Джонас знал, что этим пением коммуна принимает его и его новую роль, дает ему жизнь, как до этого дала младенцу Калебу. Его сердце наполнилось благодарностью и гордостью.

Но в то же время и страхом. Он не понимал, кем его избрали. Он не знал, кем он должен стать.

И что с ним станется.

9

Впервые за двенадцать лет Джонас чувствовал себя не таким, как все. Он помнил, что сказала Главная Старейшина про его обучение: один, отдельно от всех.

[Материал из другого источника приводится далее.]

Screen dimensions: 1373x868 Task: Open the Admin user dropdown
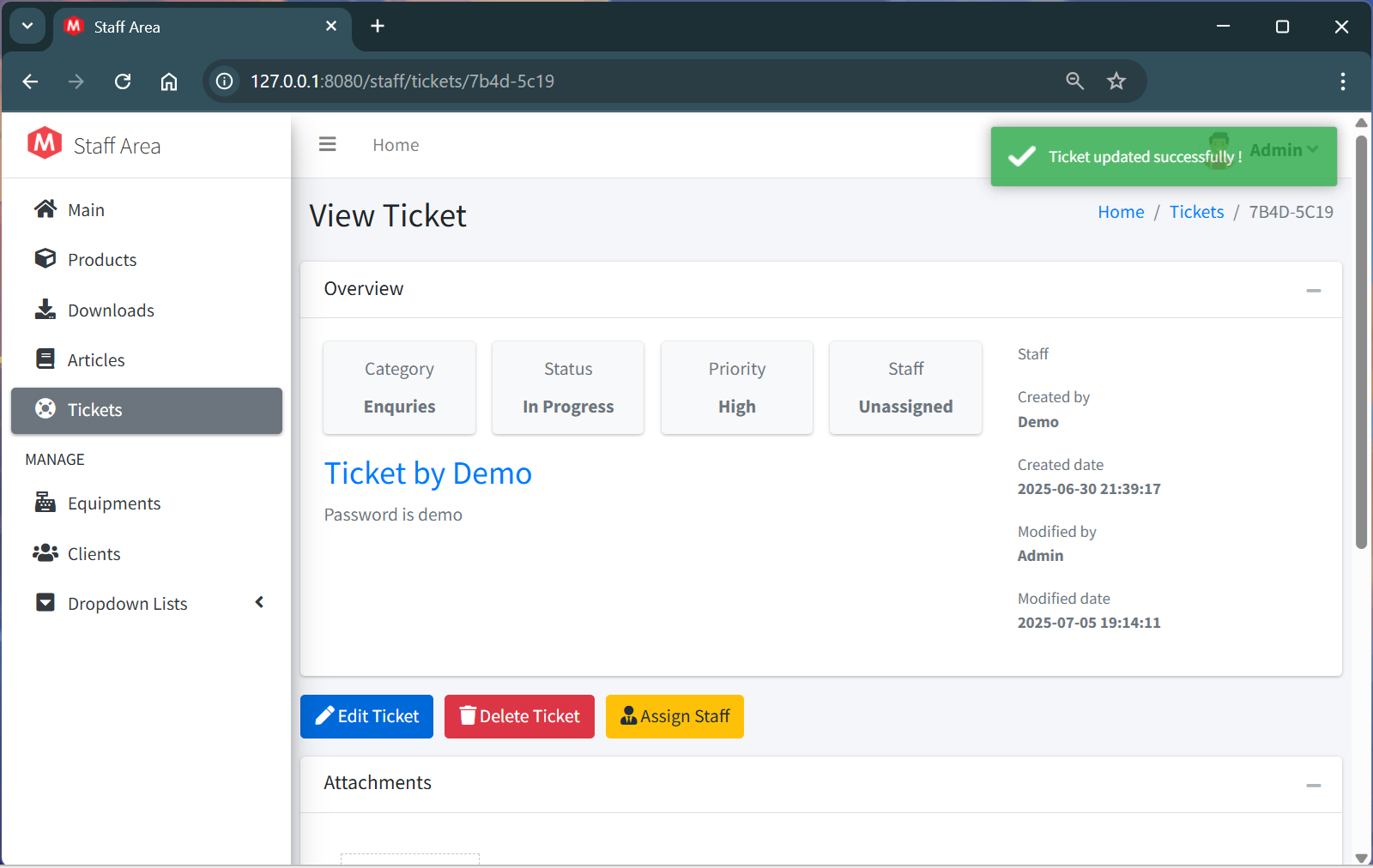1283,150
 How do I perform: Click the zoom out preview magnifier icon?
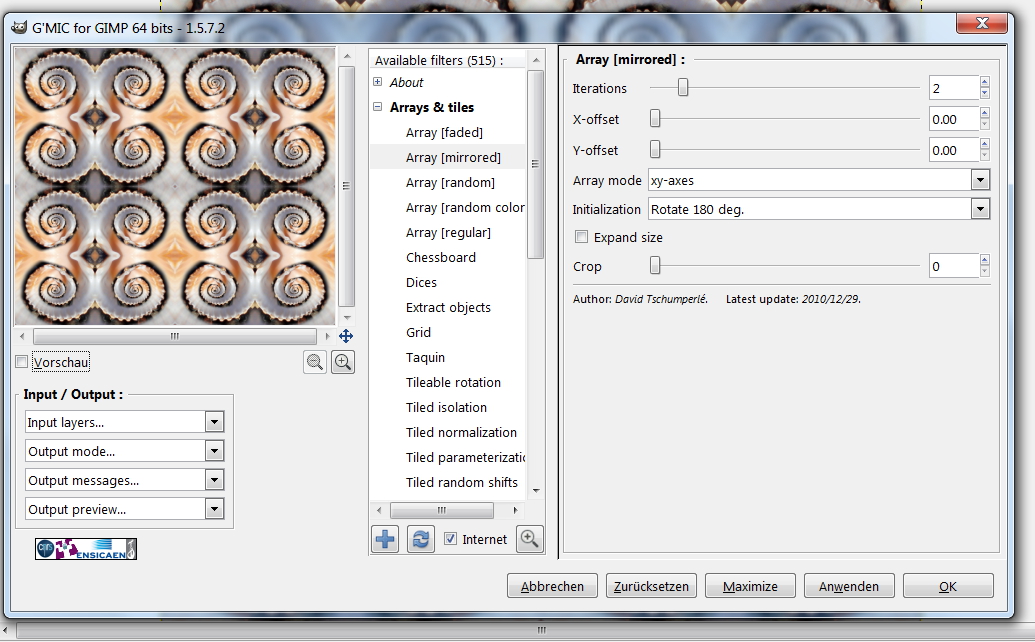pos(315,363)
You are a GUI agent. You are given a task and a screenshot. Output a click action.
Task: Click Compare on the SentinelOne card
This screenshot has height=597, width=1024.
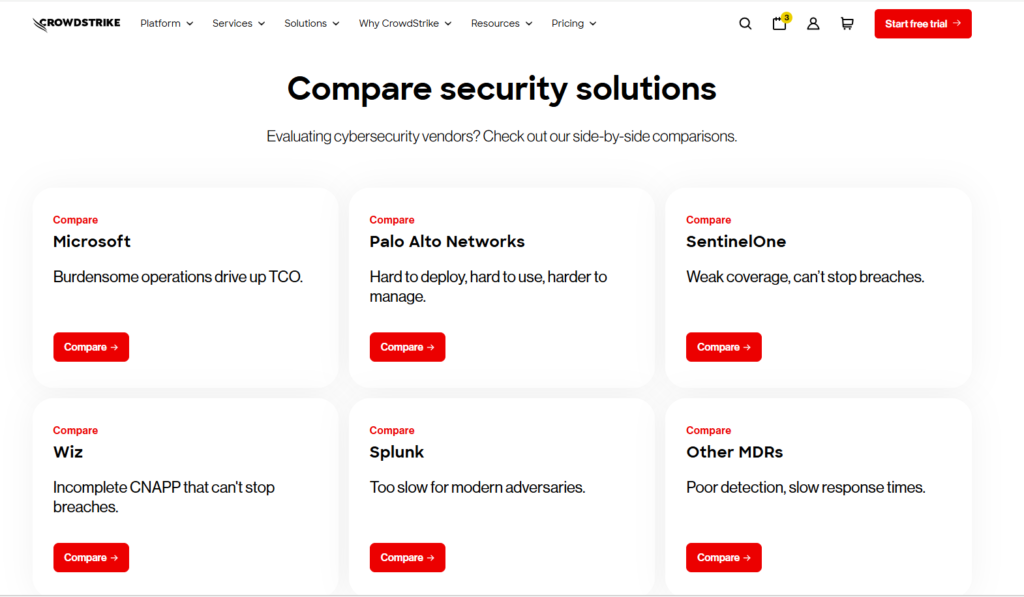pos(723,346)
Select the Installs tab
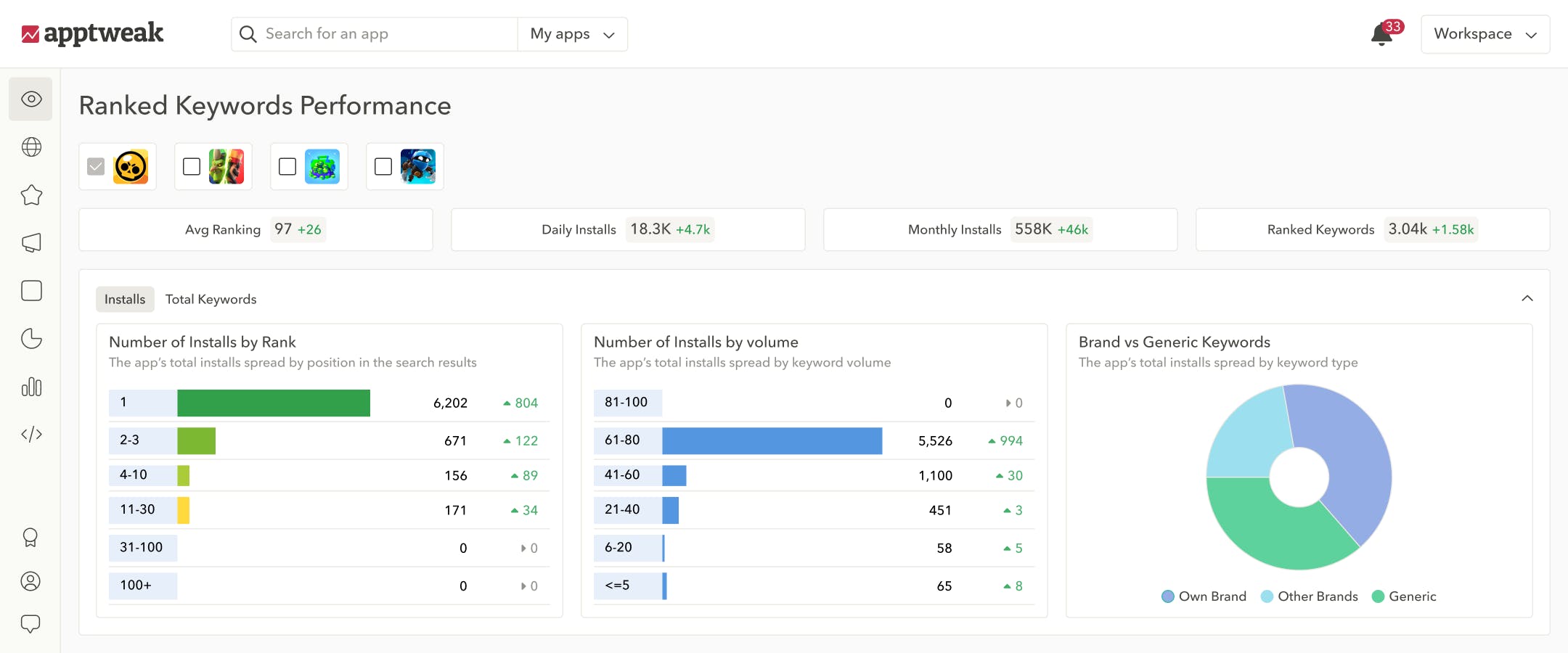 (125, 298)

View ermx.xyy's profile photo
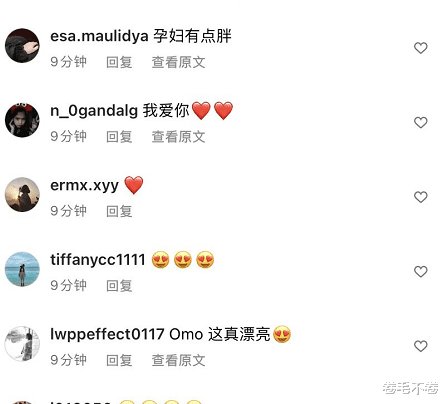22,195
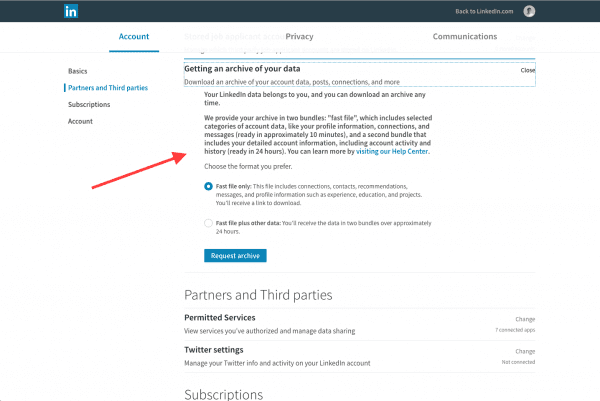Open the Account tab
600x401 pixels.
click(134, 36)
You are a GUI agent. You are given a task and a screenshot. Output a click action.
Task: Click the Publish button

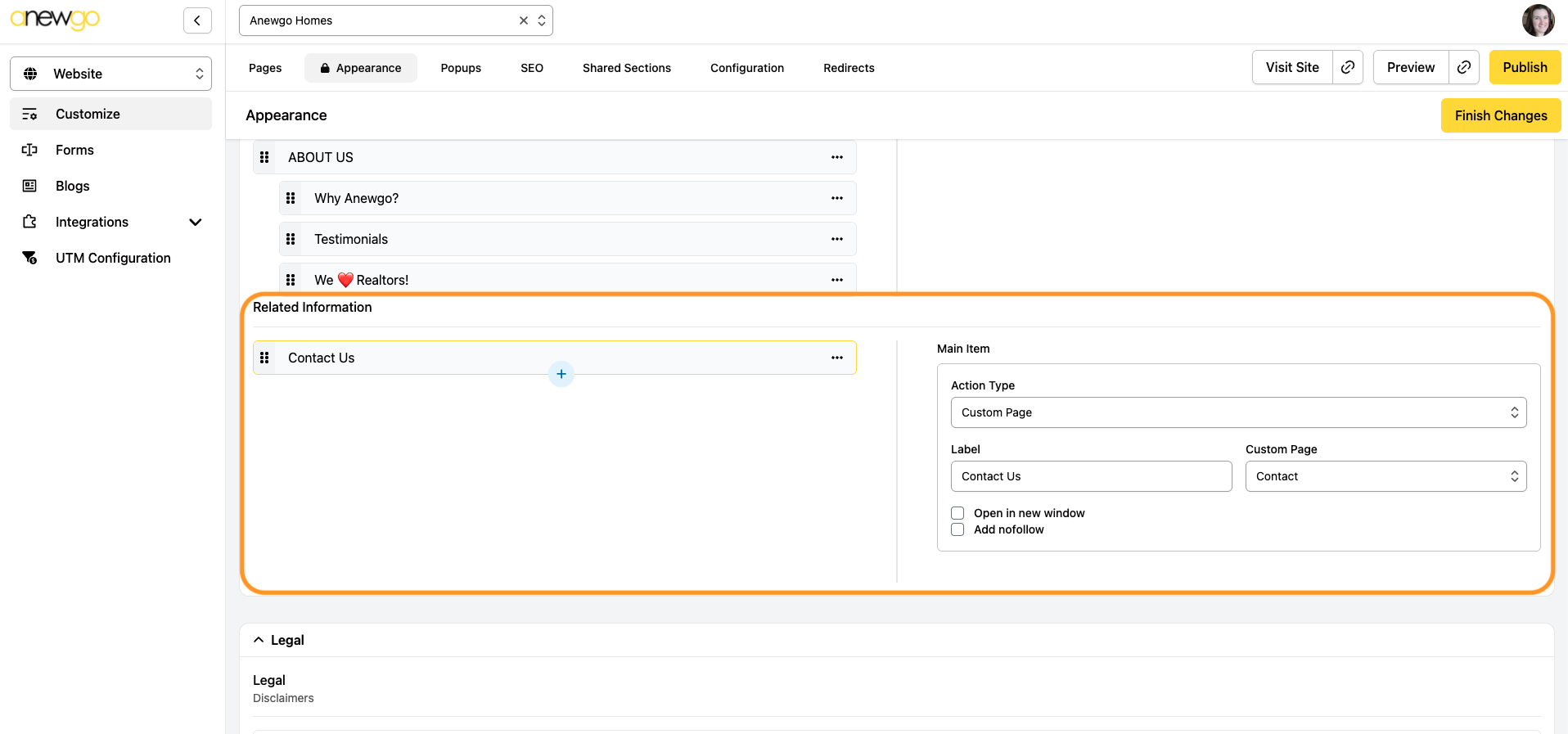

Обучение еще даже не началось, но, уже покидая Лекторий, он почувствовал это. Сжимая в руках папку, которую дала ему Старейшина, Джонас пробирался сквозь толпу, оглядываясь в поисках родителей и Эшера. Люди его сторонились, ему даже казалось, что он слышит, как они перешептываются.

– Эш! – крикнул Джонас, заметив друга рядом с велосипедной стоянкой. – Поехали вместе!

– Давай.

Эшер приветливо улыбнулся – Джонасу показалось, что как-то неуверенно.

– Поздравляю, – сказал Эшер.

– И я тебя. Весело было, когда она ту историю про хлопья рассказывала. Тебе хлопали больше всех.

Остальные Двенадцатилетние толпились неподалеку, они аккуратно засовывали папки в велосипедные сумки. Все они, возвратившись домой, будут изучать инструкции для начинающих обучение. Многие годы каждый вечер дети учили школьные уроки, зевая от скуки. Сегодня они будут с радостью запоминать Правила, касающиеся их взрослых Назначений.

– Поздравляю, Эшер! – крикнул кто-то. И затем, с некоторым сомнением в голосе: – И тебя, Джонас!

Эшер и Джонас тоже поздравляли своих одногруппников. Джонас заметил родителей – они стояли рядом со своими велосипедами и смотрели на него. Лили уже сидела на багажнике.

Он помахал рукой, они помахали в ответ. Родители улыбались, но Лили смотрела на него задумчиво, засунув большой палец в рот.

Он поехал прямо домой, обмениваясь с Эшером шутками и ничего не значащими репликами.

– Увидимся утром, Директор Зоны Отдыха! – крикнул Джонас, притормаживая у двери дома.

– Ага. До завтра!

Эшер поехал дальше. И опять, на какую-то долю секунды Джонасу показалось, что все не так, как обычно, не так, как было все эти годы дружбы. Может, он все это придумал. Это же Эшер – что может измениться?

Ужин прошел тише, чем обычно. Хотя Лили трещала без умолку – про свои часы добровольной работы, про то, как она пойдет сначала в Воспитательный Центр, ведь она уже специалист по кормлению Гэбриэла.

– Знаю, знаю, – ответила Лили на укоризненный взгляд Отца. – Я не буду называть его по имени. Я знаю, что нельзя.

– Хочу, чтобы уже было завтра! – радостно воскликнула Лили.

Джонас тяжело вздохнул:

– А я – нет.

– Джонас, это великая честь, – сказала Мать. – Мы с Отцом очень тобой гордимся.

– Это самая важная работа в коммуне, – сообщил Отец.

– Вчера ты говорил, что самая важная работа – это подбор Назначений!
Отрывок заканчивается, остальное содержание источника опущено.